Great opinion piece by David Brooks in this weekend’s Times about meritocracy. The main point he makes is that a lot of people’s lives are made up of two mountains. The first is building yourself and your reputation. School, career, start a family, buy a home, hustle. Then you go down the valley. Maybe a personal setback, family tragedy, existential crisis, dissatisfaction, disillusionment. This is where your ego is stripped away and you become “capable of freely giving and receiving love.” Your desire for esteem is stripped away and your real desires are made visible. Then you start to climb the second mountain and it isn’t about your ego anymore, but about your real purpose, and this changes the way you behave. Here is the best example:


“In their book “Practical Wisdom,” Barry Schwartz and Kenneth Sharpe tell the story of a hospital janitor named Luke. In Luke’s hospital there was a young man who’d gotten into a fight and was now in a permanent coma. The young man’s father sat with him every day in silent vigil, and every day Luke cleaned the room. But one day the father was out for a smoke when Luke cleaned it.

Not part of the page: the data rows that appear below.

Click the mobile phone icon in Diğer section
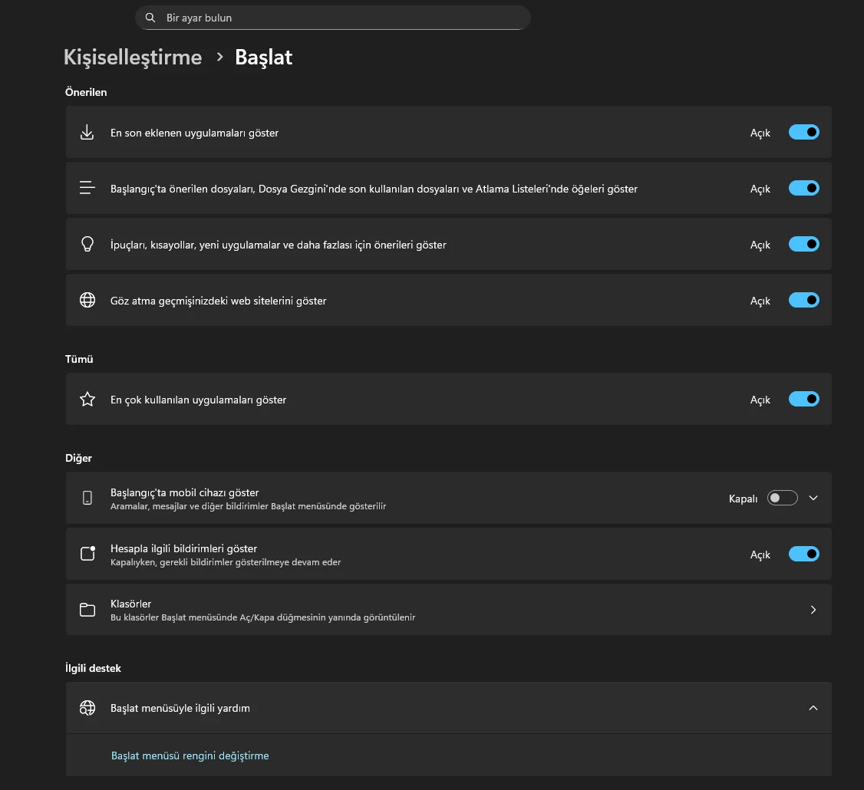 coord(87,498)
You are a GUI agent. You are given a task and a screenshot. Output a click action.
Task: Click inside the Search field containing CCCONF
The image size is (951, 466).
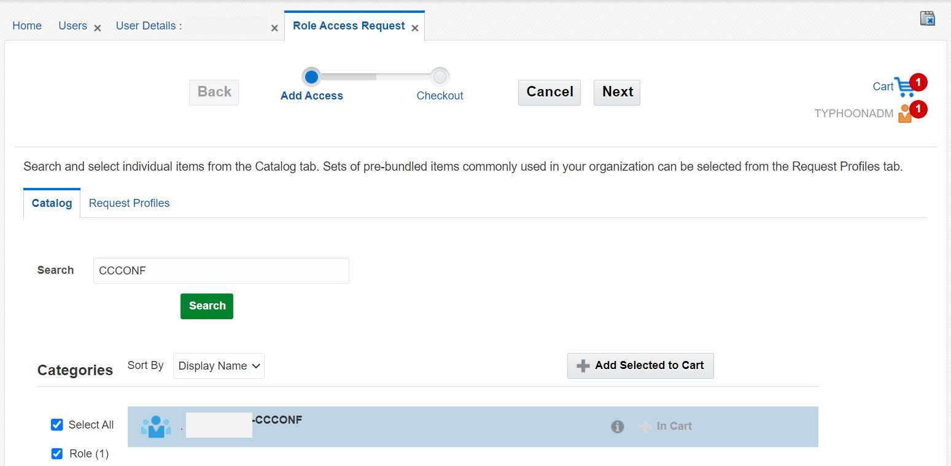tap(221, 270)
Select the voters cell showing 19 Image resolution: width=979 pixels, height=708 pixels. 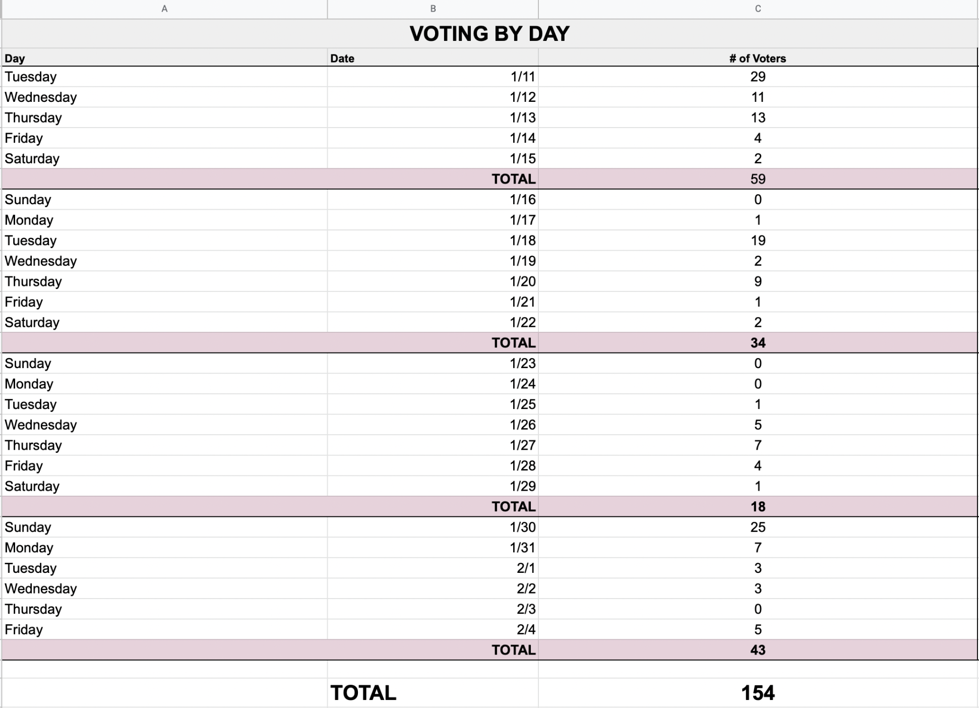[x=757, y=241]
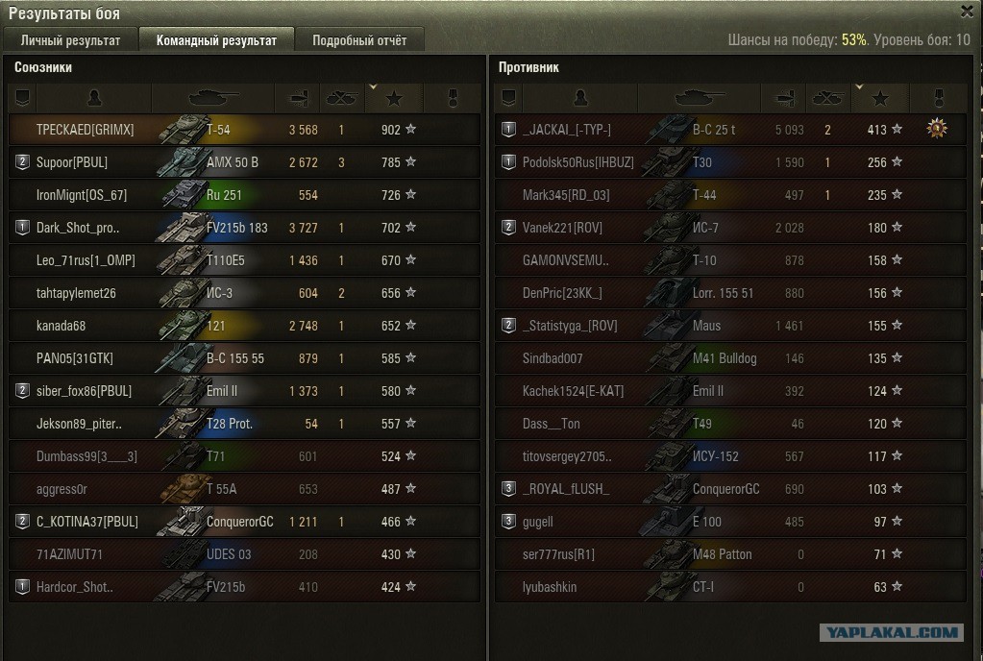Sort enemy team by experience star
The image size is (983, 661).
pos(880,98)
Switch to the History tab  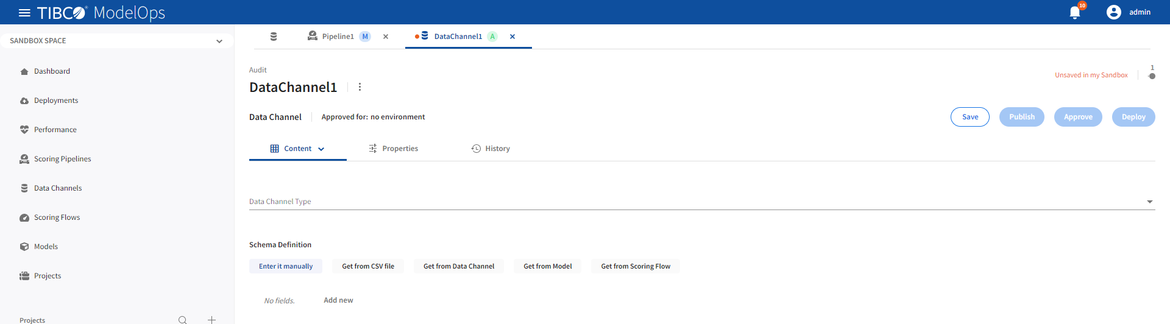pyautogui.click(x=491, y=149)
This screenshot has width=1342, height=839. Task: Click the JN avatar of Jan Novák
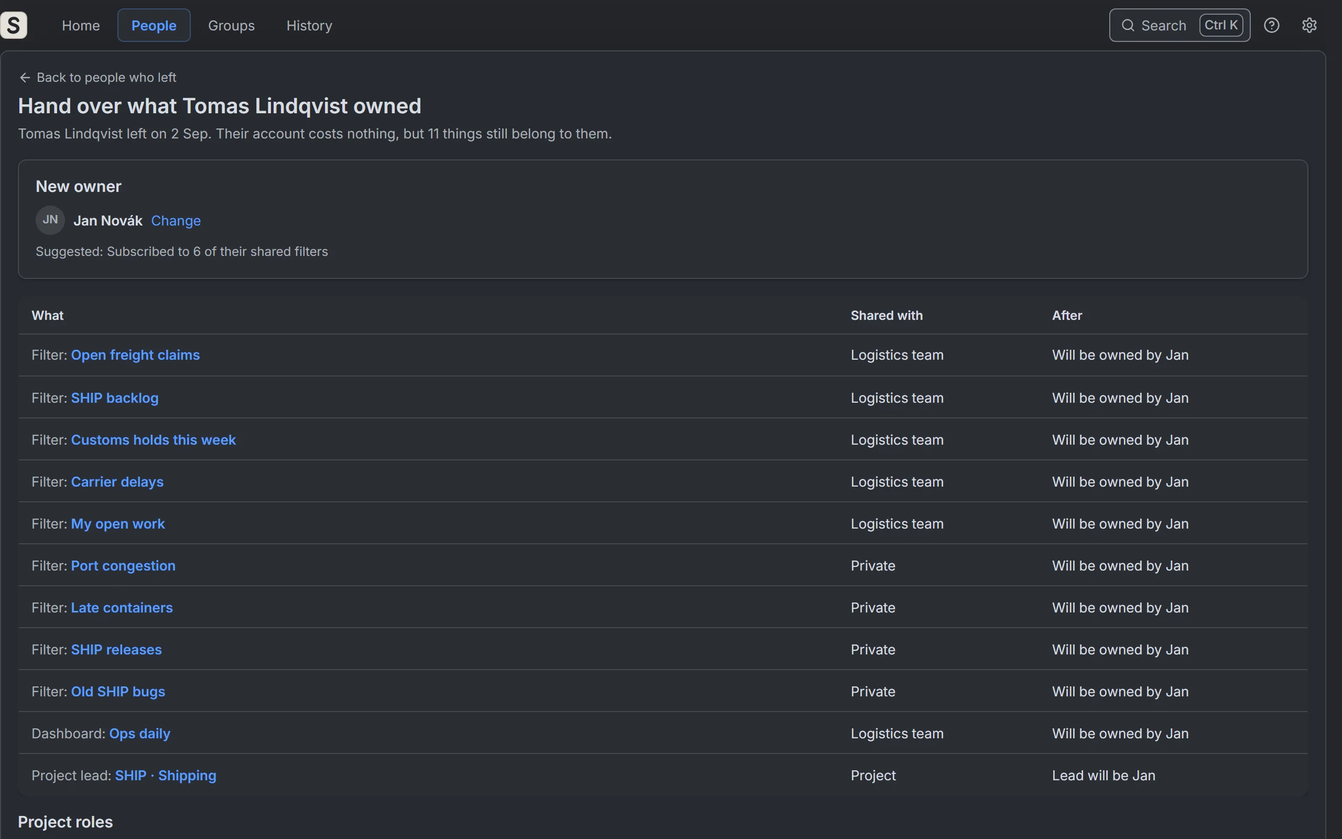click(x=50, y=220)
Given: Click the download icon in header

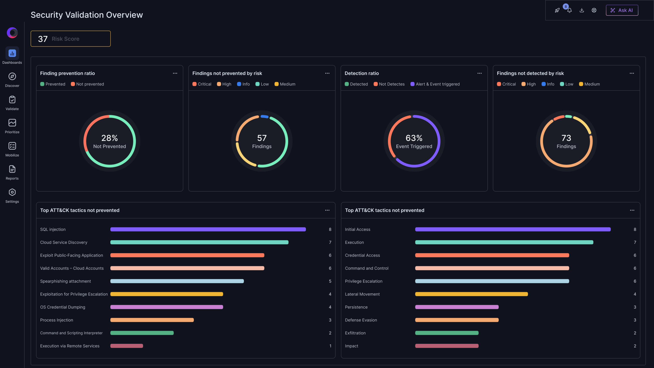Looking at the screenshot, I should [x=582, y=10].

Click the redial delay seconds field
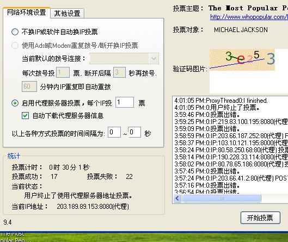click(x=119, y=72)
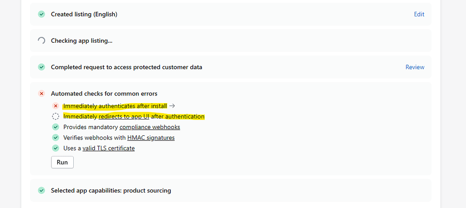This screenshot has height=208, width=466.
Task: Click the red X beside Immediately authenticates
Action: point(56,106)
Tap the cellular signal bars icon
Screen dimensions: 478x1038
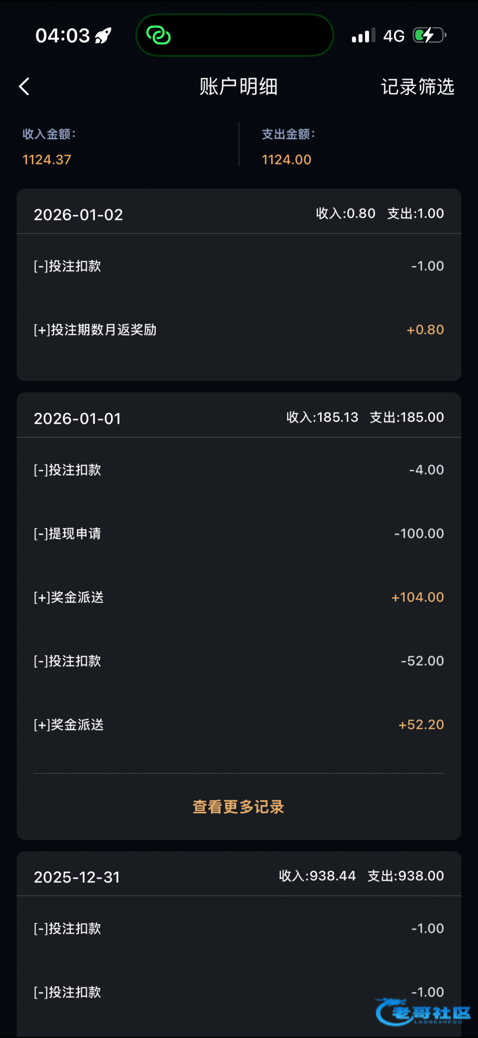[363, 35]
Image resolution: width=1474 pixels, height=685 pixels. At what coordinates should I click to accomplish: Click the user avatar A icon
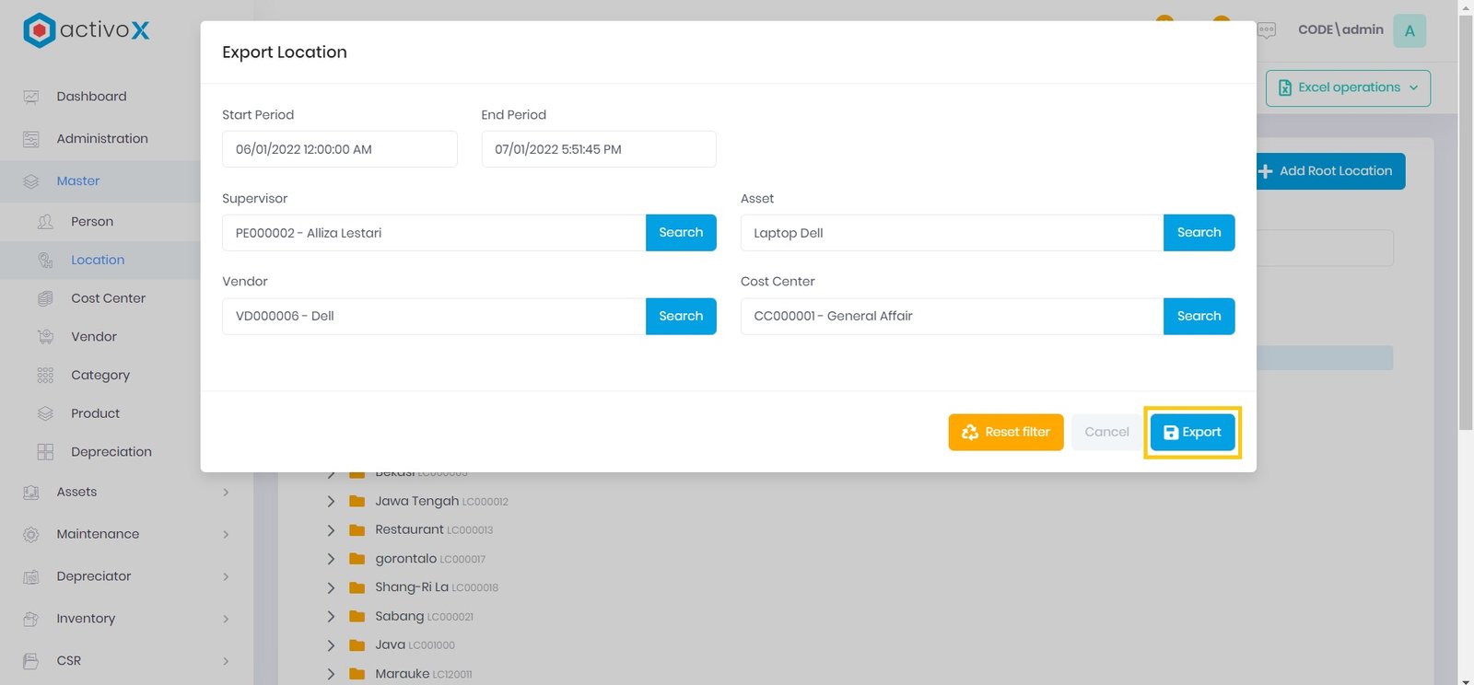click(1409, 30)
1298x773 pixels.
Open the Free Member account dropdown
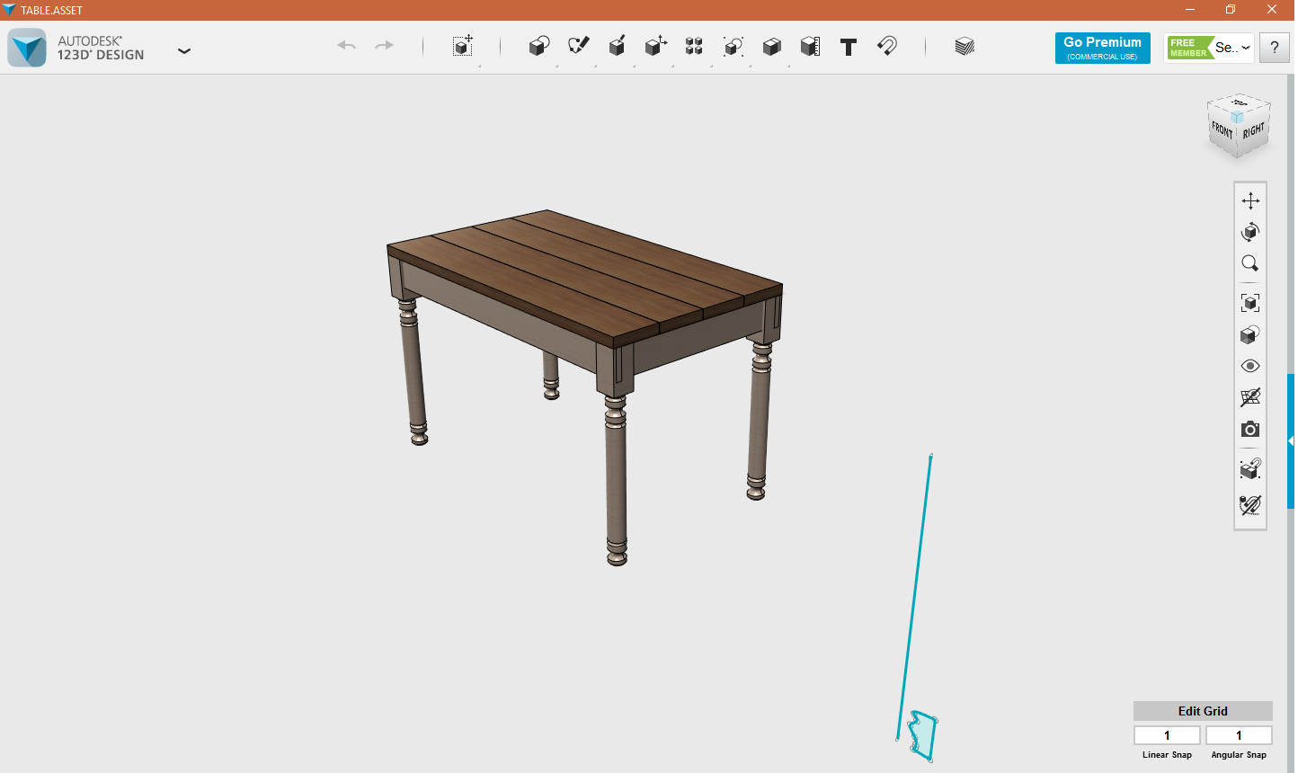tap(1209, 47)
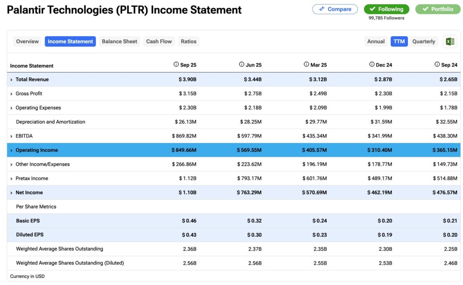463x285 pixels.
Task: Click info icon beside Jun 25 column
Action: coord(242,64)
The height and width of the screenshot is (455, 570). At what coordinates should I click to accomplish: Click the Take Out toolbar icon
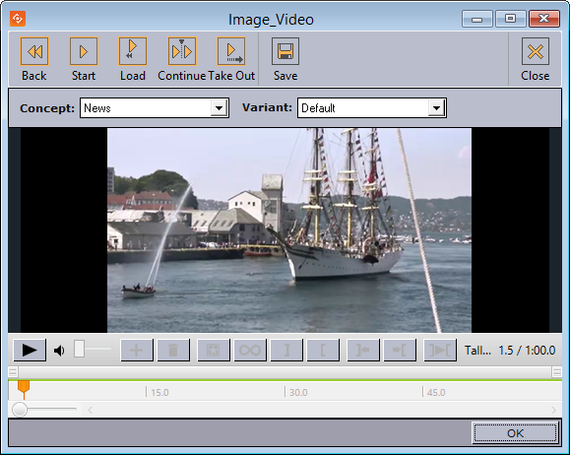(x=231, y=51)
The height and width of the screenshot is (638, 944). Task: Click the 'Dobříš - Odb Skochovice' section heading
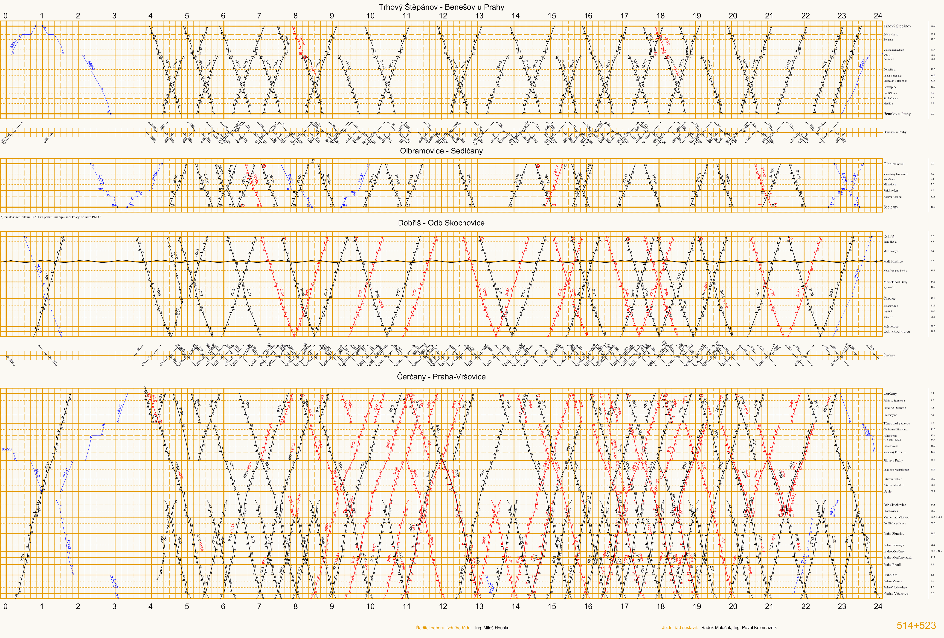click(x=441, y=223)
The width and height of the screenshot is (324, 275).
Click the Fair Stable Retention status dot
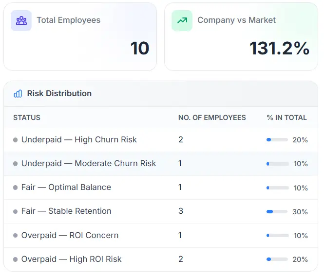click(16, 211)
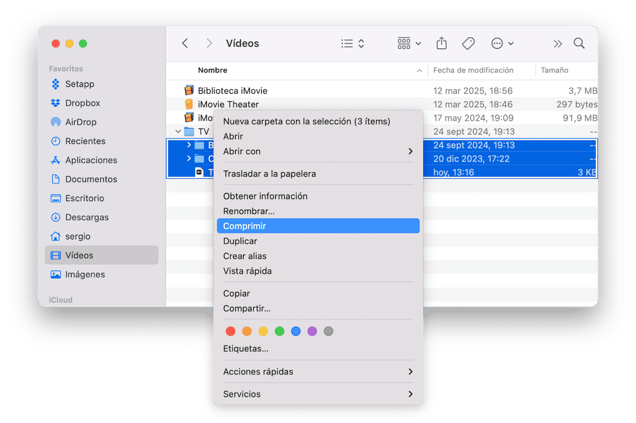Open Setapp from the sidebar
636x423 pixels.
point(80,84)
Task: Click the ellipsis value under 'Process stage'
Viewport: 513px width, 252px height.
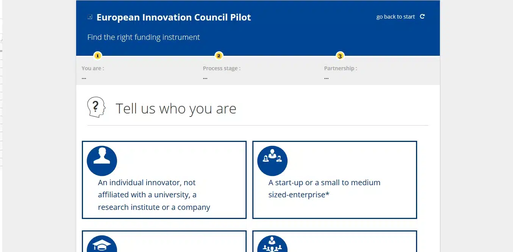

Later that afternoon, the father found Luke and snapped at him for not cleaning the room. The first-mountain response is to see your job as cleaning rooms. Luke could have snapped back: I did clean the room. You were out smoking. The second-mountain response is to see your job as serving patients and their families. In that case you’d go back in the room and clean it again, so that the father could have the comfort of seeing you do it. And that’s what Luke did.”


He argues that relationships used to be at the center of our culture but that is being eroded over time.


This meant something to me because it describes something that I think about a lot but that he says much more eloquently, which is that I think being secure with oneself is the most valuable attribute a person can have. Not needing recognition and praise to do your best work or be your best spouse/parent and being happy independent of anyone or anything around you. A meritocracy helps get you up the first mountain but humbling yourself and ditching your ego gets you up the second. You could say this another way by saying that “whosoever will save his life shall lose it: and whosoever will lose his life for my sake shall find it.”